─── Given records

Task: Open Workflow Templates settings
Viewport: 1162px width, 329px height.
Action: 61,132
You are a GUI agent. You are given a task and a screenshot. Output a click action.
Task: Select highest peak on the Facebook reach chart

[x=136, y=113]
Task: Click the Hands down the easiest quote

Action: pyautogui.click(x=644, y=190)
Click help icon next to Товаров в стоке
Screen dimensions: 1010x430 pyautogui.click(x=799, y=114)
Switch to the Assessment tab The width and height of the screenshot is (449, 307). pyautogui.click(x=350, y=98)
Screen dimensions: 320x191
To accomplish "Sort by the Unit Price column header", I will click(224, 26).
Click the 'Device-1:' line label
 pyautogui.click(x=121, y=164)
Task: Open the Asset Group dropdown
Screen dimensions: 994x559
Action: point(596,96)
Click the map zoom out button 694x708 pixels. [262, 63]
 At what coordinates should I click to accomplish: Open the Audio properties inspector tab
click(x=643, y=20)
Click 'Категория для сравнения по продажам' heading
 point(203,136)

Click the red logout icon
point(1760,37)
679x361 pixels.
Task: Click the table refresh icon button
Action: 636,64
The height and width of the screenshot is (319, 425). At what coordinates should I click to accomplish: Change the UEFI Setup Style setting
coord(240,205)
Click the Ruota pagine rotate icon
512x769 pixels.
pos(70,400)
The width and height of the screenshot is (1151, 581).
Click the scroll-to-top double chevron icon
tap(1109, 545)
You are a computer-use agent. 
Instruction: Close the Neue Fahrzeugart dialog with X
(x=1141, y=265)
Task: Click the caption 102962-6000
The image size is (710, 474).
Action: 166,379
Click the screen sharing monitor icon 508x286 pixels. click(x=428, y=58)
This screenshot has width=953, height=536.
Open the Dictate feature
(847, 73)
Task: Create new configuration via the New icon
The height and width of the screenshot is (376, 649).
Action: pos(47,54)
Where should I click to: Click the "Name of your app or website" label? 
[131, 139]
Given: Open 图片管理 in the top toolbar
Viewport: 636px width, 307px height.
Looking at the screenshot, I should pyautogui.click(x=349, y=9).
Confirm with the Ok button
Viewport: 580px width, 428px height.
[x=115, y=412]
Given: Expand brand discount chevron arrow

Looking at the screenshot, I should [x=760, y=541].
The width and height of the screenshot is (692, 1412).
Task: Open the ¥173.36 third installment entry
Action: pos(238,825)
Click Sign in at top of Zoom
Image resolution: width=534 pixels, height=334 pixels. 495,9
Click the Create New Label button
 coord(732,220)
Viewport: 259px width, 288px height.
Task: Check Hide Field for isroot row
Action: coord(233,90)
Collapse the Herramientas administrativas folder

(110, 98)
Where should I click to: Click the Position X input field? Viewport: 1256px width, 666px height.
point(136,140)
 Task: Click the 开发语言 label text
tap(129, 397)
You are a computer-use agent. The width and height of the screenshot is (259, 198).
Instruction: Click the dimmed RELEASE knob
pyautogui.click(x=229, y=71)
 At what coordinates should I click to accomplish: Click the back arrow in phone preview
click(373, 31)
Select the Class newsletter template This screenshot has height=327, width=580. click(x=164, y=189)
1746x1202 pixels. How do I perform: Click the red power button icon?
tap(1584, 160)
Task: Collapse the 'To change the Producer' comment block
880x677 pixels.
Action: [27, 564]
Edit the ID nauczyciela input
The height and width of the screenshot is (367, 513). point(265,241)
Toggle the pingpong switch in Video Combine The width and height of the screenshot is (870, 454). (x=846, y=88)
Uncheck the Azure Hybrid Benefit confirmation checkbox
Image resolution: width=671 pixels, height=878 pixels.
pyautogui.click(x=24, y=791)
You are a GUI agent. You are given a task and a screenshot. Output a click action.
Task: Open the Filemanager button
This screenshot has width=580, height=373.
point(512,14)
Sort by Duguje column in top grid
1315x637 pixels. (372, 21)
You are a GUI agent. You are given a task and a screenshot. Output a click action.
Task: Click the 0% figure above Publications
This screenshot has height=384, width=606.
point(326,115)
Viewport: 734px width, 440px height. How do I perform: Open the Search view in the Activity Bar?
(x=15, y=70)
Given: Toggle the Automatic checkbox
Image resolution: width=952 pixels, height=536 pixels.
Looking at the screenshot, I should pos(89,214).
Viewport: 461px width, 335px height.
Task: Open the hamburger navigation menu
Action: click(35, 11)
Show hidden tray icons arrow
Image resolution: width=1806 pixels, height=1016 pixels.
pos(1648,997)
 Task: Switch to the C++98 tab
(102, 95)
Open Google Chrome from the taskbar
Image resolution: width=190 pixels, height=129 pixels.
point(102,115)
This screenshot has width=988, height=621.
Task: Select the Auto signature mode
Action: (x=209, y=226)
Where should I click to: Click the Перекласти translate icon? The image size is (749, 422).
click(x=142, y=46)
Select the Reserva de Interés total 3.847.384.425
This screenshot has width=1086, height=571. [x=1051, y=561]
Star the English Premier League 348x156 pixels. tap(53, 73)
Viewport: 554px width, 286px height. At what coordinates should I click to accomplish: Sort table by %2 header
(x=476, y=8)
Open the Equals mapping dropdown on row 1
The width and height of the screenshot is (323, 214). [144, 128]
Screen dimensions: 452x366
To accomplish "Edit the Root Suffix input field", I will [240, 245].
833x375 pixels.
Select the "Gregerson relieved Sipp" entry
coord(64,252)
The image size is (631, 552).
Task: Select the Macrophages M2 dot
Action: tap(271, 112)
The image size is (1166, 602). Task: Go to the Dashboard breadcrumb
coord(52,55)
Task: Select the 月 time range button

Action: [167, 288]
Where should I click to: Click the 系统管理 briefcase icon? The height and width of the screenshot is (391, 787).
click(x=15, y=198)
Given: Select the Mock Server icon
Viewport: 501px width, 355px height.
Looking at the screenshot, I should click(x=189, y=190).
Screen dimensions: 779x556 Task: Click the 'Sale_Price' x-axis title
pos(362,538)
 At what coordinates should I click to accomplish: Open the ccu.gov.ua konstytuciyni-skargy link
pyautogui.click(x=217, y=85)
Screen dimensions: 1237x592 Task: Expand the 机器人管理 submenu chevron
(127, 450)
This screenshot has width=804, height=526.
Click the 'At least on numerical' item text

──────

--- What is being asked ---
Which lines of the records above contain the word "computer"? Report each one.

--- Solution for this task ---
You are a computer-use agent. 
You are a computer-use agent. The width and height of the screenshot is (259, 198).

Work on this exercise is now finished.